=== Data to process ===

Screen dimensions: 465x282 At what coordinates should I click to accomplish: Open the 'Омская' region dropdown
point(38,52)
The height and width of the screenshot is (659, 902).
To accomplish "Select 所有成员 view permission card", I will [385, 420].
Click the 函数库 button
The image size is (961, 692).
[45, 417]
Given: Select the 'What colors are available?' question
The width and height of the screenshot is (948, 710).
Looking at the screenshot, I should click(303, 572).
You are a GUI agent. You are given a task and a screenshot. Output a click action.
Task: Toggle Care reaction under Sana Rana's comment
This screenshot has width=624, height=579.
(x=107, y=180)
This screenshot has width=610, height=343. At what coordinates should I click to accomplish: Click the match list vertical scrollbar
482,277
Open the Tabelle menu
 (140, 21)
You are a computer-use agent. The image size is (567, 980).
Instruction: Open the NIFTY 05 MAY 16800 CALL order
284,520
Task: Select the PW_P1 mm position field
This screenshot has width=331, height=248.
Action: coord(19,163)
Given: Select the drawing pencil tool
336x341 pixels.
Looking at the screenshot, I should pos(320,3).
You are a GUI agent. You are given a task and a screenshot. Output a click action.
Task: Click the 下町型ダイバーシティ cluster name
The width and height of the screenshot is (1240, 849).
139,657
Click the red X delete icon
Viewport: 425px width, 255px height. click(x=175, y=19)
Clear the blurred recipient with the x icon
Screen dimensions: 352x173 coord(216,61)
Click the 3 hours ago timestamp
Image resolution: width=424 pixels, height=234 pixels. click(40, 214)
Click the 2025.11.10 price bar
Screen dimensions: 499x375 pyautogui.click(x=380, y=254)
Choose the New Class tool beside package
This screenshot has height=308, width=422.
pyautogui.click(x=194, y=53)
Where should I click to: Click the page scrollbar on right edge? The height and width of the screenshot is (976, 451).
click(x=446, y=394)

===

#### [Exercise requirements]
Starting from the line with "You are a computer-use" and ending with the final line of the data, quote every line exactly, both ends included.

#### [Worked solution]
You are a computer-use agent. The image size is (567, 980).
Instruction: Open the NIFTY 05 MAY 16800 CALL order
284,520
Task: Select the PW_P1 mm position field
This screenshot has width=331, height=248.
Action: coord(19,163)
Given: Select the drawing pencil tool
336x341 pixels.
Looking at the screenshot, I should pos(320,3).
You are a GUI agent. You are given a task and a screenshot. Output a click action.
Task: Click the 下町型ダイバーシティ cluster name
The width and height of the screenshot is (1240, 849).
139,657
Click the red X delete icon
Viewport: 425px width, 255px height. click(x=175, y=19)
Clear the blurred recipient with the x icon
Screen dimensions: 352x173 coord(216,61)
Click the 3 hours ago timestamp
Image resolution: width=424 pixels, height=234 pixels. click(40, 214)
Click the 2025.11.10 price bar
Screen dimensions: 499x375 pyautogui.click(x=380, y=254)
Choose the New Class tool beside package
This screenshot has height=308, width=422.
pyautogui.click(x=194, y=53)
Where should I click to: Click the page scrollbar on right edge? The height and width of the screenshot is (976, 451).
click(x=446, y=394)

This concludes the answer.